Let's add some services
firewall-cmd --permanent --zone=public --add-service=http
firewall-cmd --permanent --zone=public --add-service=https
firewall-cmd --reload
We are going now to create a new zone representing the nodes of our cluster, and add sources to it (understand incoming traffic).
firewall-cmd --permanent --new-zone=swarm
firewall-cmd --permanent --zone=swarm --add-source=10.0.0.51
firewall-cmd --permanent --zone=swarm --add-source=10.0.0.52
firewall-cmd --permanent --zone=swarm --add-source=10.0.0.53
firewall-cmd --reload
Let's check if sources where added
firewall-cmd --zone=swarm --list-sources
cp -a /usr/lib/firewalld/services/docker-swarm.xml /etc/firewalld/services/
firewall-cmd --zone=swarm --add-service=docker-swarm --permanent
firewall-cmd --reload
Docker Swarm#
Let's add the service to the swarm zone:
By default firewalld come bundled with some services. You can find them in /usr/lib/firewalld/services.
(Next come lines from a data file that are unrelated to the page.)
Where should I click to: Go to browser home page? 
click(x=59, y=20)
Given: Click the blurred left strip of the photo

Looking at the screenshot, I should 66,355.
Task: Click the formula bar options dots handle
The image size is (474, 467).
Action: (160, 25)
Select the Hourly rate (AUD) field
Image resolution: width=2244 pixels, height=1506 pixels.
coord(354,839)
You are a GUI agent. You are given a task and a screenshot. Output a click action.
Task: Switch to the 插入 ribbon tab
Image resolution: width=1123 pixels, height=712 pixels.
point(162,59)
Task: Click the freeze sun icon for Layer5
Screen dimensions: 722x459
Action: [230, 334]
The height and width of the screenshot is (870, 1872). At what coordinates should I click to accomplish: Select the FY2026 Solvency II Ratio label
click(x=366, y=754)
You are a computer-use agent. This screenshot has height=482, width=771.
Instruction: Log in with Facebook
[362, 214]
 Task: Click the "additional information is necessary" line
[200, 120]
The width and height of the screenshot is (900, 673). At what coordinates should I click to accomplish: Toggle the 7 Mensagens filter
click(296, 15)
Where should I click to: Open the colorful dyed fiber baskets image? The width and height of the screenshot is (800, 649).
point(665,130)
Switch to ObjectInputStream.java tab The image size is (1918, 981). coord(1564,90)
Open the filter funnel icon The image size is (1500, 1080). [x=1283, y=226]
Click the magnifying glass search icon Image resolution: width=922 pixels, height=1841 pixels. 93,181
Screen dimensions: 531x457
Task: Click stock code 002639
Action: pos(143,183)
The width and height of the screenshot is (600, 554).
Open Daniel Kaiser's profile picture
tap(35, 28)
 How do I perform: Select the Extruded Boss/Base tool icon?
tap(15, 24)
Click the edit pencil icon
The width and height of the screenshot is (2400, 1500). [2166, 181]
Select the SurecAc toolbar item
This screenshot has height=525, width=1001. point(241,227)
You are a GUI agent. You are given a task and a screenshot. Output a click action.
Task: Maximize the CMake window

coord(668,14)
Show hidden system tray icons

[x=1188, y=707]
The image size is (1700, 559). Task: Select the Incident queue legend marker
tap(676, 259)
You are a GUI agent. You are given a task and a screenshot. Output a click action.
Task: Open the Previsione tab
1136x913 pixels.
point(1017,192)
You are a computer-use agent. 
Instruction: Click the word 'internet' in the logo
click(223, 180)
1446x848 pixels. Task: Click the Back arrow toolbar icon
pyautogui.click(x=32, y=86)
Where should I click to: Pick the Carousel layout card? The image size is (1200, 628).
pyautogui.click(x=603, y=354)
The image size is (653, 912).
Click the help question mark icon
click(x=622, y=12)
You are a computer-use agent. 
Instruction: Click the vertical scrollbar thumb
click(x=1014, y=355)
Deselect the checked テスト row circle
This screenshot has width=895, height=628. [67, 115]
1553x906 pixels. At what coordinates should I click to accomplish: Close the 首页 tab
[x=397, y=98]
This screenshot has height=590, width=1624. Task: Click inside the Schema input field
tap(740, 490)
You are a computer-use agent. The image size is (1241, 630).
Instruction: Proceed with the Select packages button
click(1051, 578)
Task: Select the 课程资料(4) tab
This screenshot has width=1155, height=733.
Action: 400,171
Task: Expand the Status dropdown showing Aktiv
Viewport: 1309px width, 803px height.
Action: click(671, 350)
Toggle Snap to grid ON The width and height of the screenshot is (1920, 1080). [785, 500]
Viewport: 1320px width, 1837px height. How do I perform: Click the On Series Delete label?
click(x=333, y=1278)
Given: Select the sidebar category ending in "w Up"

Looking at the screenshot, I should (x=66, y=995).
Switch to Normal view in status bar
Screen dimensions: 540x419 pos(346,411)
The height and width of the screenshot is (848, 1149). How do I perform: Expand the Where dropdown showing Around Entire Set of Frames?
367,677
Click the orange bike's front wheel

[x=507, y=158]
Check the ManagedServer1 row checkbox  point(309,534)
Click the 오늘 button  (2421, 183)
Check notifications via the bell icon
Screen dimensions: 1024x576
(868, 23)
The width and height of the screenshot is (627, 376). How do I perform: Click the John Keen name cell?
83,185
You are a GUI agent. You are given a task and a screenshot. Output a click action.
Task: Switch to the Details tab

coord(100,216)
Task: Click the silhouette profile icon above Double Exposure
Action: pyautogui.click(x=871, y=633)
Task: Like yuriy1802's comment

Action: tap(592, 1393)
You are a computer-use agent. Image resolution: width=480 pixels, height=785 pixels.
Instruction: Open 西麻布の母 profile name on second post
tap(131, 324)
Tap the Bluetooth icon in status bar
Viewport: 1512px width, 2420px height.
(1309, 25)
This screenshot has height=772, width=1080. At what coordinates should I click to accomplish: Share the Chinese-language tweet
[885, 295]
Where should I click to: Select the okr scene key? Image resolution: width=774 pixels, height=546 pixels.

I like to copy them in /etc/firewalld/services when I use them as it prevent it to be changed after an update. Firewalld prioritize service in "/etc/firewalld/services/" then in /usr/lib/firewalld/services .
So let's copy the docker-swarm service:
cp /usr/lib/firewalld/services/docker-swarm.xml /etc/firewalld/services/
cat /etc/firewalld/services/docker-swarm.xml
<?xml version="1.0" encoding="utf-8"?>
<service>
<short>Docker integrated swarm mode</short>
<description>Natively managed cluster of Docker Engines (>=1.12.0), where you deploy services.</description>
<port port="2377" protocol="tcp"/>
<port port="7946" protocol="tcp"/>
<port port="7946" protocol="udp"/>
<port port="4789" protocol="udp"/>
<protocol value="esp"/>
</service>
Then add it to the zone:
firewall-cmd --permanent --zone=swarm --add-service=docker-swarm
firewall-cmd --reload
firewall-cmd --zone=swarm --list-services
docker-swarm
Now we did allow the port and protocols for the nodes to be used our cluster, and off course all those action have to be done on each host of the cluster.